On Thursday, April 2nd, 2020, at around 10 pm, the Courant remote access gateway, access.cims.nyu.edu, will be rebooted, after which users will be required to use NYU's Multifactor Authentication (MFA) implementation to login to these servers and gain remote access to systems on the Courant network. Please be sure that you have tested your access to NYU Home in advance to confirm that you have MFA set up with current device information and ensure that remote access to Courant systems is not disrupted.
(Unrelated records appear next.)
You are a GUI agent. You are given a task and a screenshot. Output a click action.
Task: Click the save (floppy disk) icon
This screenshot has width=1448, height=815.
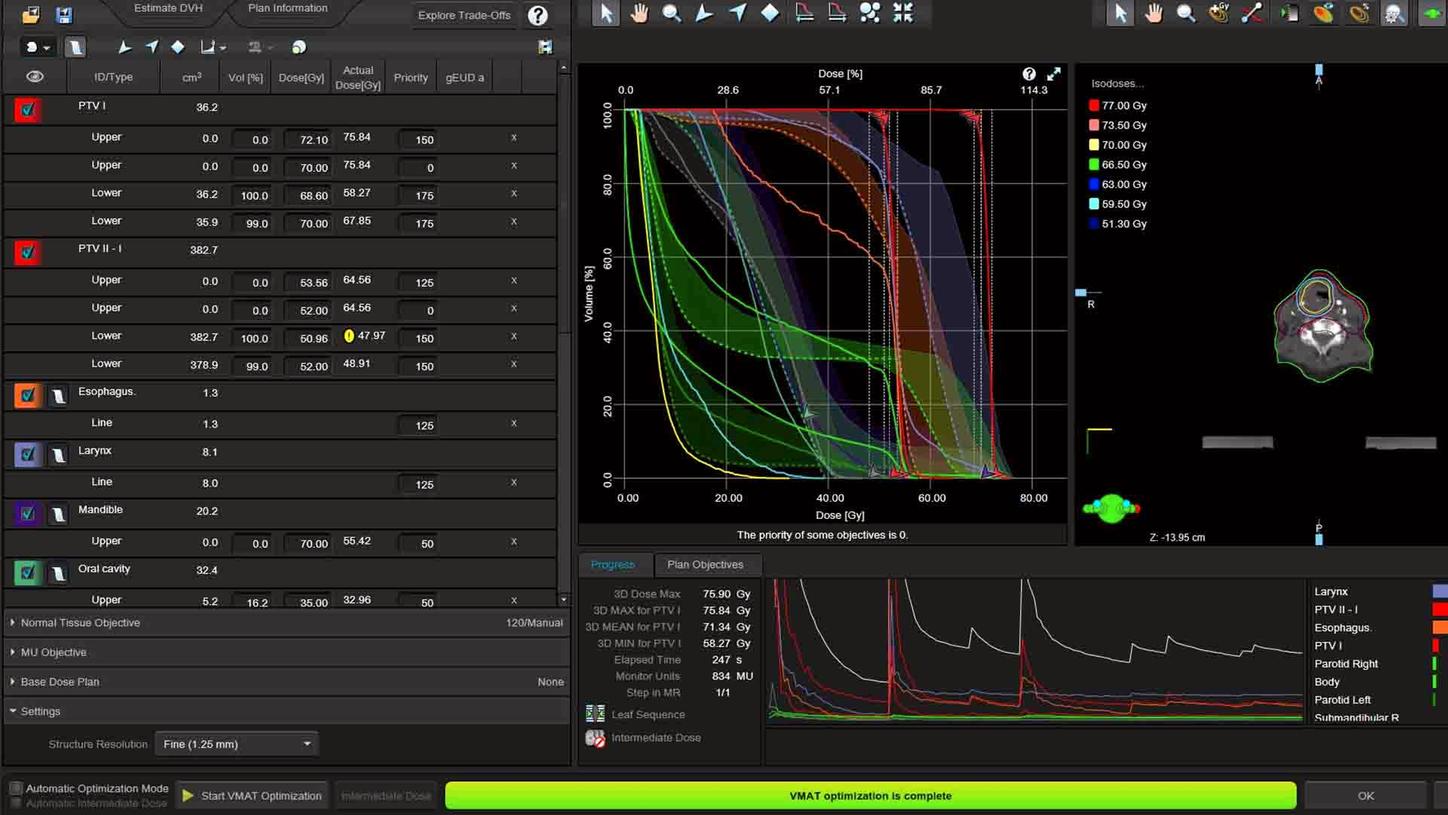coord(64,15)
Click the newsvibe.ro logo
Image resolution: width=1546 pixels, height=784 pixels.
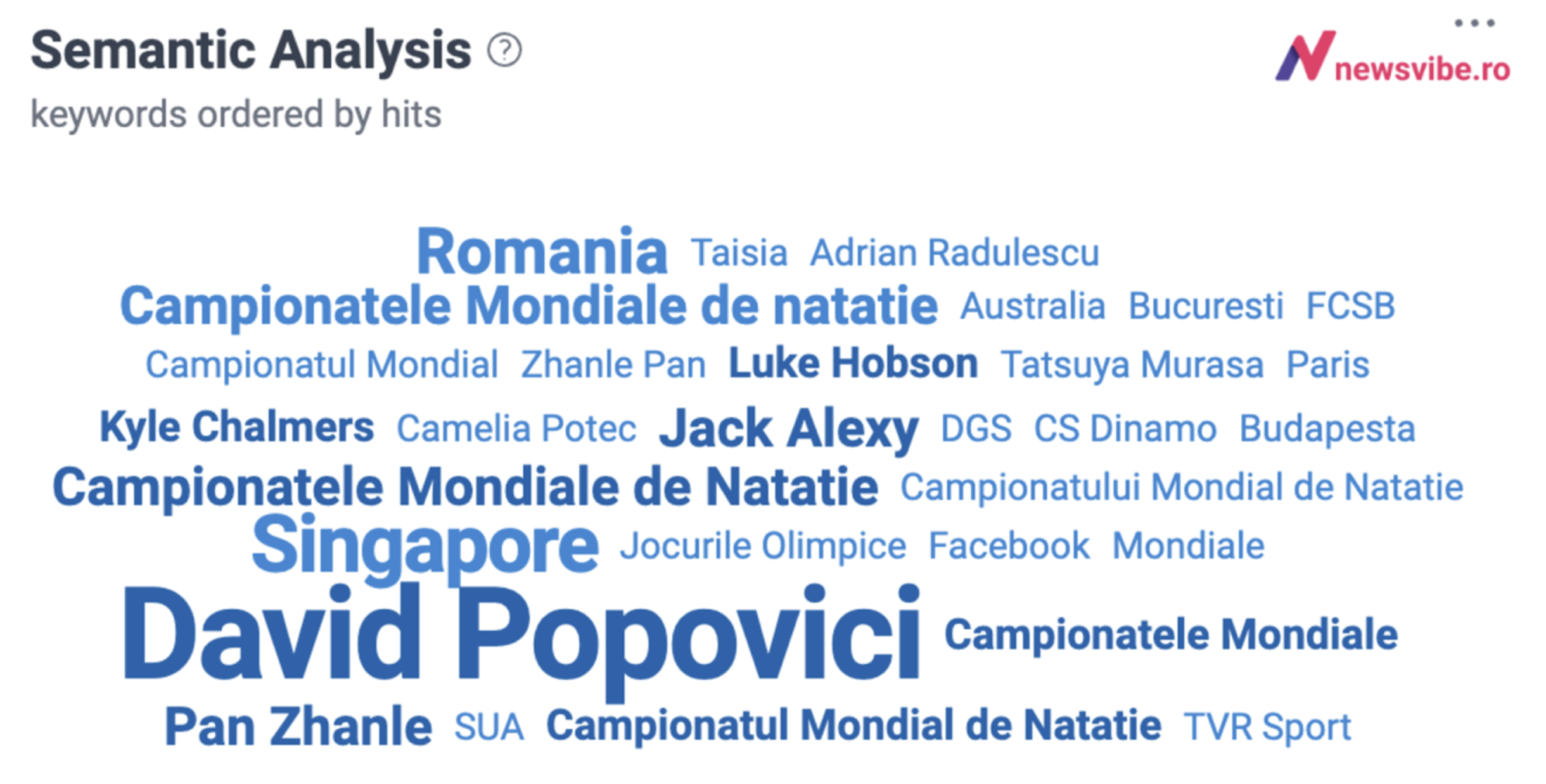click(1393, 57)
Please see the NYU MFA instructions for more information on its set-up and use.
Following the transition, upon connecting to the server with your CIMS username and after entering your correct CIMS password, you will see the prompt that should be familiar from logging in to NYU Home, and you will need to choose between getting a push to a mobile device, a phone call or passcodes, just as you do when logging in to NYU Home (though for most, a default is set, so users have become accustomed to this part of the process being non-interactive).
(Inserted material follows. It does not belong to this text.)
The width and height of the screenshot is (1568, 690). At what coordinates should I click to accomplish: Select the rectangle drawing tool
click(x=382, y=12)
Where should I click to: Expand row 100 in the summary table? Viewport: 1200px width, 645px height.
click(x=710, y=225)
For example, the fictitious Courant user, zyx, with NYU NetID zyx987, connecting from a Unix-based remote system, such as a MacBook, would see this:
-bash-4.2$ ssh email@example.com
Duo two-factor login for zyx987
Enter a passcode or select one of the following options:
1. Duo Push to XXX-XXX-6789
2. Phone call to XXX-XXX-6789
3. Phone call to XXX-XXX-4321
4. SMS passcodes to XXX-XXX-6789 (next code starts with: 2)
Passcode or option (1-4): 1
Success. Logging you in...
The message "Duo two-factor login for zyx987" above appears after the account's correct password is entered. In the above case, the first option is chosen and the login is successful after the push is accepted on the user's phone.
We have tested MFA access from command line shells in Linux and macOS terminals and from PuTTY and WinSCP in Windows. If you have any questions about other client interfaces, please contact firstname.lastname@example.org. Also contact us if you ever get a push, a call, or SMS from Duo as described above that you did not initiate!
For those who use public key authentication, this method will continue to work as it does now after MFA is implemented. However, it will be disabled after the systems are rebooted and can be reenabled by the user after an initial MFA login. In addition, we will now require the use of a specific public key file called "authorized_keys_access" for public-key authentication to access.cims.nyu.edu. For security reasons we ask that you please use a passphrase for your public/private key pair for remote connections to access.cims.nyu.edu. You should continue to use the standard "authorized_keys" file for public-key authentication between Courant systems (that is, you might have two authorized_keys files in your .ssh directory: one for remote access, the other for internal use). Please see the instructions on how to set up public-key authentication for the access servers.
No other remotely accessed Courant services, such as mail or web servers, will be affected by this change. We appreciate your patience and understanding as we make this critical network securty upgrade.